Putting on the spin

Here's a blow-by-blow account of the war of words between Microsoft and RealNetworks.

Jeff Pelline Staff Writer, CNET News.com
Jeff Pelline is editor of CNET News.com. Jeff promises to buy a Toyota Prius once hybrid cars are allowed in the carpool lane with solo drivers.
Jeff Pelline
During the past 48 hours, Microsoft and RealNetworks have been playing ping-pong over alleged flaws in streaming software. Here's the blow-by-blow account:

  • RealNetworks CEO Rob Glaser demonstrates at a Senate hearing yesterday how Microsoft's Windows Media Player disables a version of RealNetworks' software.

  • In his testimony, Glaser added he tried to address the problem with Microsoft but received the cold shoulder from CEO Bill Gates. "I suggest visiting the National Gallery and Smithsonian," while in Washington, Glaser said Gates told him in an email.

  • Microsoft counters that the demonstration is misleading because RealNetworks used the most recent beta version of the product and the software giant had not yet developed support for it.

  • Redmond releases an affidavit suggesting that Glaser meant to use testimony as leverage to settle a licensing dispute with Microsoft. "Glaser said that he was prepared to 'negotiate all night if that's what it takes' to come to terms with Microsoft," according to the affidavit.
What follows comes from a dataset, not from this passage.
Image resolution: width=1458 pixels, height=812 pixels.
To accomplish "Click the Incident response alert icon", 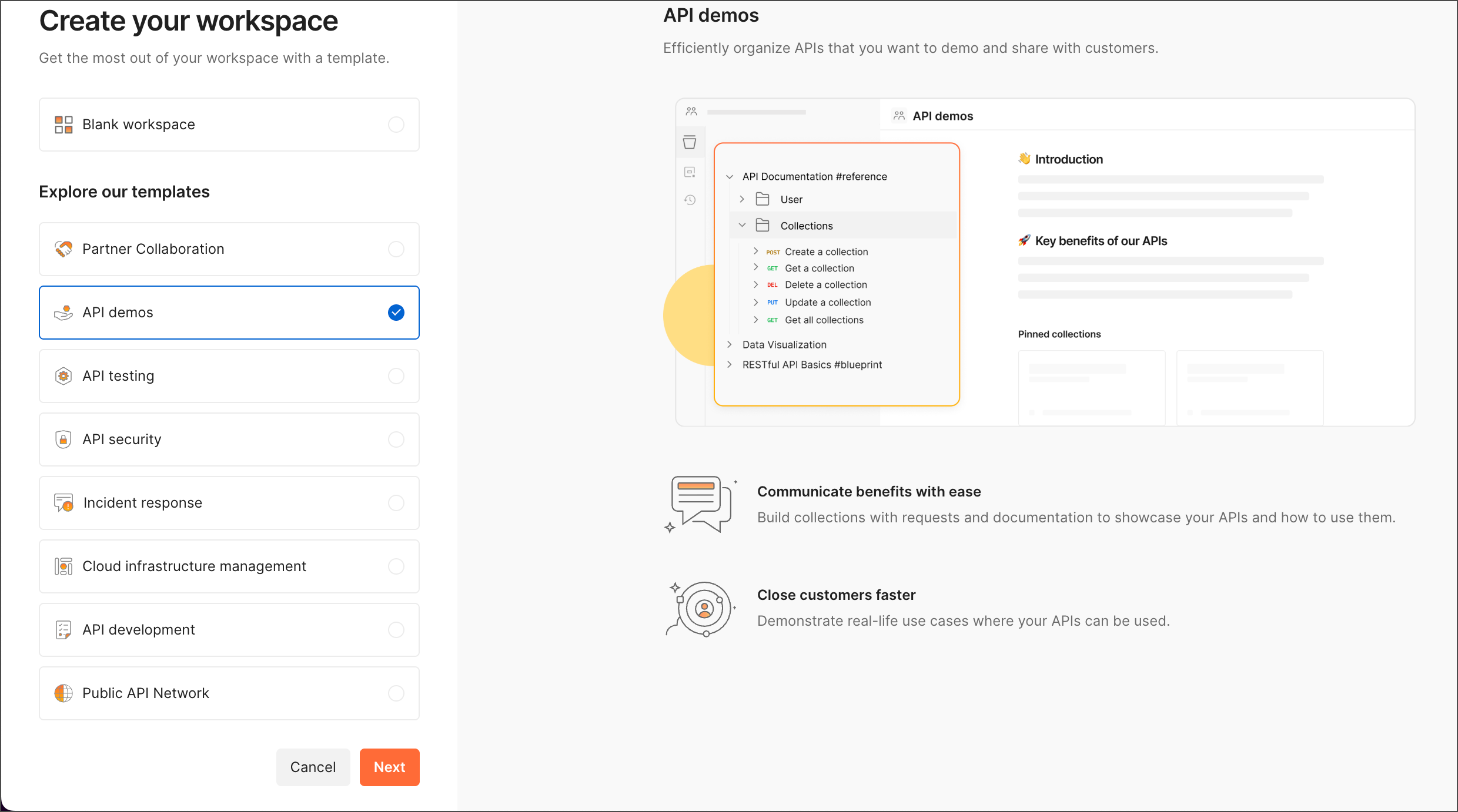I will pos(63,502).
Glaser denies this.

  • Microsoft contends that after a day of testing RealNetworks' demo, the company has found that the problem is caused by a bug in the beta version of RealNetworks' new G2 software.

  • Glaser holds a press conference today flanked by the president of the Software Publishers Association. He alleges that Microsoft's product also disables similar streaming products from rivals Xing Technology and Digital Bitcasting. Technical details are not provided, however.